When the bulldozer brigade arrived in Srinagar’s Padshahibagh locality on Saturday, an elderly woman’s helpless cries straightaway defied the Raj Bhavan’s claims.
Amid the ongoing ‘anti-encroachment’ drive in Jammu and Kashmir, the Lieutenant Governor Manoj Sinha repeatedly assured that the axe will fall on the powerful who misused their position.
But the poor woman’s haunting words—“Isn’t there anyone to stop this injustice”—are now compelling many to seek a white paper from the LG administration on the nature of the drive. Even the former union minister Ghulam Nabi Azad sought a formal order to spare poor from the ongoing evictions.
However, as the anti-encroachment drive escalated across Kashmir this weekend—despite the deadline ending on January 31—many videos going viral on social media are questioning the official stance on the drive. While the “powerful and influential” class is facing the unabated action, the poor in possession of some marlas of land aren’t being spared either.
In many places, the families were seen resisting the invading JCBs by making human walls around their properties. A raging argument between revenue officials and citizens is visible on many viral videos. “They’re coming with bulldozers without serving us any notices,” a man who faced eviction in Ganderbal alleged. “This is a clear case of highhandedness.”
Amid the public backlash over the drive, JK Chief Secretary Arun Mehta said the retrieved land will be used for the common good. But many aren’t pleased with the manner these drives are taking place.
“If there was a war between India and Pakistan,” said Peerzada Ashiq, Kashmir’s senior scribe, “it would not have cost Kashmir so much as this anti-encroachment drive is able to inflict.”
From boundary walls to houses to shopping complexes to educational institutes to poor man’s farming land to rich man’s lifestyle: it has wrecked everything, he said. “'State' land is one FIR against all Kashmiris who have been awarded a new tag: "encroachers", even if you were living on a piece of land before J&K joined India.”
But the LG Sinha has largely justified the drive against the “influential people” and cited the Aftab Market example as a quick course-correction.
However, what happened at the city centre market lately has only highlighted the confusion in the official ranks.
The 25 shops near the Lal Chowk’s Ghanta Ghar were sealed on the encroachment grounds on February 1. But when the shopkeepers protested and showed their legal documents, the shops were unsealed the next morning.
Shopkeepers removing seals
The official orders of demolition/eviction/bulldozer drive started on 18 January when the LG administration issued notices across the J&K to all deputy commissioners directing them to vacate the ‘state land’ classified as Kahcharie (grazing land) and those allotted under the scrapped Roshni scheme by January 31, 2023.
But an official working in the revenue department told The Himalayan Post that it wasn’t the state land but the migrant land under which the action was taken at the Aftab Market.
“The land was being claimed by a migrant and the file was making rounds in government offices for one year,” he said. “It wasn’t a one-day action.”
When asked why they were unsealed within hours if the shops were illegal, the revenue official said the administration understood the livelihood of people was dependent on them.
However, Sheeraz Ahmad, the president of the shopkeepers, denied the allegation of the migrant land and stated that the shops have been allotted to them in 1972, while the migration of Kashmiri Pandits started in 1990.
“We have shown all the Bai’naam [selling-purchasing agreement] to authorities and media,” Sheeraz said. “Our shops aren’t illegal or built on migrant land.
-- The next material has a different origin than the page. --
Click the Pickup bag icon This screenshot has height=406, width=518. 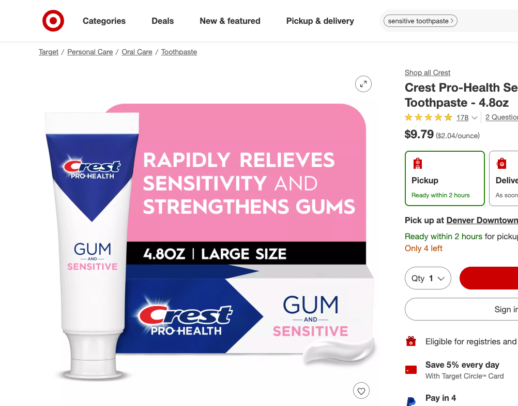(418, 164)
We’ve been paying rents to Srinagar Municipal Corporation since 1972, and have submitted advance rent till March 2023. If these shops were illegal, how were they functioning under government rules and regulations till date?”
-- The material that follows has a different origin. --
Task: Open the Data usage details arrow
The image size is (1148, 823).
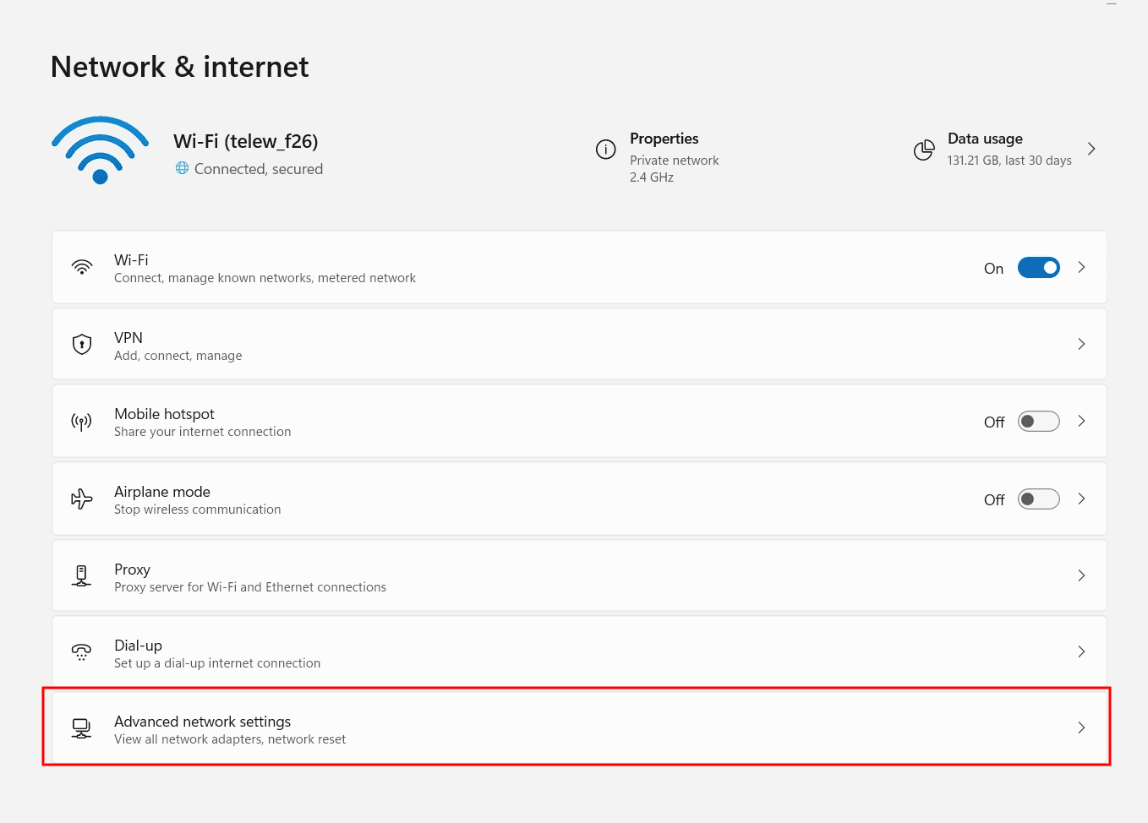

Sheikh Ashiq, President Kashmir Chamber of Commerce and Industries, told The Himalayan Post that there is a lot of confusion over the demolition/eviction/anti-encroachment drives in Kashmir.
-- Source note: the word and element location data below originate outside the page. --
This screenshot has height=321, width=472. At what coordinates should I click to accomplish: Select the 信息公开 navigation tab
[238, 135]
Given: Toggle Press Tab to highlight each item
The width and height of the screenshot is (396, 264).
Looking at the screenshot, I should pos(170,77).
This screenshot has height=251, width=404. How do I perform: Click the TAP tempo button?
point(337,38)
“Clear official orders should come in the public domain where state land or other lands must be classified properly,” he said. “Even If there are chronic encroachments, everyone cannot be dealt with the same thing.”
But while the local BJP camp is openly boasting about the “Bulldozer Baba”, many beleaguered political parties believe the LG administration is only filtering Kashmir land.
“Many are reclaiming their land in Kashmir and the authorities are filtering who is legal and who is not,” said a National Conference leader. “Those who have legal documents are safe, while those who don’t have them will be called encroachers. This is what we have understood so far.”
But as an official order sparing poor is yet to come from the LG office, the drive is only intensifying and drawing raging reactions.
In Jammu, the anti-encroachment squad had to face stones from the angry residents on Saturday. In Kashmir, the cries dominated the scene.
Amid all this, the bureaucratic bulldozers are refusing to slow down and are only fanning out new tensions in the region.